I do use firewalld on this server although in reality I probably don't really need to. I have multiple VLANs and everything is behind a pfSense router NAT'd and blocked and passed as needed. This server is my postfix, imap and apache server so as such when I see hackers or script kitties trying to find vulnerabilities I block 'em. When creating this new server using Tumbleweed I looked into doing this blocking using firewalld instead of iptables. But it wasn't readily apparent to me how to get a list of rules listed out that I had put in to do the blocking. Putting the rules in command line seemed straight forward but not listing them out. And as mentioned I don't want the blocks to be --permanent so I saw that option but I failed to find the equivalent of "iptables -L -n" to get a human readable list of the actual active rules. These log & block rules are in the iptables INPUT table and are the only thing is all of iptables. My server hard failed and I was in a pinch to get its replacement online mainly for my email.
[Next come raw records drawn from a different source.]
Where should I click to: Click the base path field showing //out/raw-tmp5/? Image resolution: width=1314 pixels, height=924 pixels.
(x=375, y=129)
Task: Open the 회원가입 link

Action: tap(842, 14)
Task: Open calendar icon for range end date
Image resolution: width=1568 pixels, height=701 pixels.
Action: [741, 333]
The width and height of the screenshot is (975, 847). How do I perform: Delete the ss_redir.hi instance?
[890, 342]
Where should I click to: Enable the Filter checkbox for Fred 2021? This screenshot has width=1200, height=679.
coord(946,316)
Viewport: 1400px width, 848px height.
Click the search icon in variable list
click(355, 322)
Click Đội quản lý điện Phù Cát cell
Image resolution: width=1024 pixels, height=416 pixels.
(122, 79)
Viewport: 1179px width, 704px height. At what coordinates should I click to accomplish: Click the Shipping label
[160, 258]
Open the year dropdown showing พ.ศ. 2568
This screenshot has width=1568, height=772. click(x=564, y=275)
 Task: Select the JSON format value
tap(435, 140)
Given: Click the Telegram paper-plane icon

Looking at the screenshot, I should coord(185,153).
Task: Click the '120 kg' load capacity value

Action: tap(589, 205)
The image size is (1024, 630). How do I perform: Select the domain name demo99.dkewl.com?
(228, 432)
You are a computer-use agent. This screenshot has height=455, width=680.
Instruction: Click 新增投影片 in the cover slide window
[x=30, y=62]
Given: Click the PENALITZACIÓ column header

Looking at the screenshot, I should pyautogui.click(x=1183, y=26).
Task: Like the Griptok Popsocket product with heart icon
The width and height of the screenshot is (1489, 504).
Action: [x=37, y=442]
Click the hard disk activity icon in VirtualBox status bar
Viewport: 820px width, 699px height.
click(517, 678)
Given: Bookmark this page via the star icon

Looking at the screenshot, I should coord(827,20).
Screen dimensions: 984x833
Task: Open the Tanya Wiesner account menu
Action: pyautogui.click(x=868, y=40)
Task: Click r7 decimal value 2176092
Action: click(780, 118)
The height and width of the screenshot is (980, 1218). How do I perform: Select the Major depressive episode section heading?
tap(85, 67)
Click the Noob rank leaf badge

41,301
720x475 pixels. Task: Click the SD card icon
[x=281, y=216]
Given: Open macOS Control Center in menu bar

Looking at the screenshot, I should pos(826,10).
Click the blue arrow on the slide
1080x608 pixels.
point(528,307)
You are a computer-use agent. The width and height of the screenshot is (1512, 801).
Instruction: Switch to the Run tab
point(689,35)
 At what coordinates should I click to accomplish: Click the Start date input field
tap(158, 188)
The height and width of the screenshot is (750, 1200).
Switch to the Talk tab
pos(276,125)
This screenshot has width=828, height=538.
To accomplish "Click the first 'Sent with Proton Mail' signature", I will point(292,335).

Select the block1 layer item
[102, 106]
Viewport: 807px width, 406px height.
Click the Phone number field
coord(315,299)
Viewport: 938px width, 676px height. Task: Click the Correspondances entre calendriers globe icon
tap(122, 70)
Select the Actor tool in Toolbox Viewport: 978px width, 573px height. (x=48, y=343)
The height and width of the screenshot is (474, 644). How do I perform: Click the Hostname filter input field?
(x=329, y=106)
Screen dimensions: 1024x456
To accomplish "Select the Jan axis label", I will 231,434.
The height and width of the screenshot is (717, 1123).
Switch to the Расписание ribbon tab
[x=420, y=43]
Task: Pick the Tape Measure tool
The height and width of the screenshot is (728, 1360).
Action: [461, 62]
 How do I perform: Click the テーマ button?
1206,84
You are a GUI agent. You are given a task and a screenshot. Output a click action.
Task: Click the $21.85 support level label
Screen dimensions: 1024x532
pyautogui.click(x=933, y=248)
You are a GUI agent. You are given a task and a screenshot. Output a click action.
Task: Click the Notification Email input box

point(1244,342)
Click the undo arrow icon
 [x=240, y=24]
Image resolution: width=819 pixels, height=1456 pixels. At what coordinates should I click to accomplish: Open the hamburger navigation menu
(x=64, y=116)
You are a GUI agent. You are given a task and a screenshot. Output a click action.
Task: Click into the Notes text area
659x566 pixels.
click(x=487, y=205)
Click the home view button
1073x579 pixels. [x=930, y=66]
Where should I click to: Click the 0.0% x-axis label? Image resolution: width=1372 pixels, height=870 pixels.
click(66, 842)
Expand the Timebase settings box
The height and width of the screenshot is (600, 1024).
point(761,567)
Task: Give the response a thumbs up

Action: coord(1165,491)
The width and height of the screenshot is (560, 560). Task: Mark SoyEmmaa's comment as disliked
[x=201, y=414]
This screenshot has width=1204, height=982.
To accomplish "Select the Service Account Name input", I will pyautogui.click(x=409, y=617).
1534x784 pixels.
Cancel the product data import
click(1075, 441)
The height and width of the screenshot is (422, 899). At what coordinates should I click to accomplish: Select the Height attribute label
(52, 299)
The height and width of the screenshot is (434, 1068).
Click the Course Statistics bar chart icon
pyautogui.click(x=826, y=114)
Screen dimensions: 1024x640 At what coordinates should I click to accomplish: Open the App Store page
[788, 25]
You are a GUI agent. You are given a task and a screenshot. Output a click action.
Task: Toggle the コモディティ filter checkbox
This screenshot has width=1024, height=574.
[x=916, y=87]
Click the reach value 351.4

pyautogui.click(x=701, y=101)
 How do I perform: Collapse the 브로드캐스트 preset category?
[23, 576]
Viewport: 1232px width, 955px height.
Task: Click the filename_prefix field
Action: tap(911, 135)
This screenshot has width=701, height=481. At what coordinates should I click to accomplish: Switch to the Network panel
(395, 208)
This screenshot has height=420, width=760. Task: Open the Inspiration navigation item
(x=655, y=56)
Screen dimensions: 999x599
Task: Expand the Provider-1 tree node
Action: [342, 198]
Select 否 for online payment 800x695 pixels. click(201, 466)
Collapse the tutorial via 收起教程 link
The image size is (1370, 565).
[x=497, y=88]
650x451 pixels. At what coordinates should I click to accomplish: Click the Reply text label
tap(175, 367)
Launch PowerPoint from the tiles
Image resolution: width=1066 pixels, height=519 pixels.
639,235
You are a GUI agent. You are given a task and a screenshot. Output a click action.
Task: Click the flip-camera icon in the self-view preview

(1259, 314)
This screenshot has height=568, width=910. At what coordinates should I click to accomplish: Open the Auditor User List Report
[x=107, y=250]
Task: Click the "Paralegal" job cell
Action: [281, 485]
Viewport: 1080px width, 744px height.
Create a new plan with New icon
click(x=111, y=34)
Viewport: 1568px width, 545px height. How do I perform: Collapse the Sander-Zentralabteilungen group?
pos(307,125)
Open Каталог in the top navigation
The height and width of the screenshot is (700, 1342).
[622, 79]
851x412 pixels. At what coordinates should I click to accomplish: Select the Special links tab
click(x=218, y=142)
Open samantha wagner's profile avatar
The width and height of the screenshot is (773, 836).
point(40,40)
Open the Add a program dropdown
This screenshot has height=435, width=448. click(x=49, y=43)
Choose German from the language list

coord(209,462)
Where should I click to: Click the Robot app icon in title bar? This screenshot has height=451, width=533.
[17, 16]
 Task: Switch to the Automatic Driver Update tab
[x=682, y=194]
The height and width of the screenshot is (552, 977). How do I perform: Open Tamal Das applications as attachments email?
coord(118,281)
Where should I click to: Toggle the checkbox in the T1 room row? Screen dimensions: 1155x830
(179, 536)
On Aug 9, 2024, at 02:41, Darryl Gregorash <raven@accesscomm.ca> wrote:
On 2024-08-08 23:13, Curtis J Blank wrote:
I said I had reasons. For one it be kind of difficult to have a program that runs in real time monitoring network hacking attempts use a GUI per your suggestion to add a rule to block the IP address of the perpetrator. This is a very dynamic application that responds and blocks these attempts typically within 2 seconds. I didn't say that firewalld runs inside a GUI, only that it is easier to set up the IPsets in the GUI. Firewalld itself runs as a systemd service. But from what you say now, it seems likely that you should stick with what you know, since it's working for you now. You should be aware that firewalld and iptables appear to work independently of each other; therefore, what is done when you add a new rule in iptables isn't even known to firewalld. At this point, I suggest you stick with what you know -- do everything in iptables, and leave firewalld alone until you have had a chance to study it and learn how to do what you want with it.
PS, it is not necessary to send me a personal copy of your replies. In fact, I would prefer if you do not send any to me.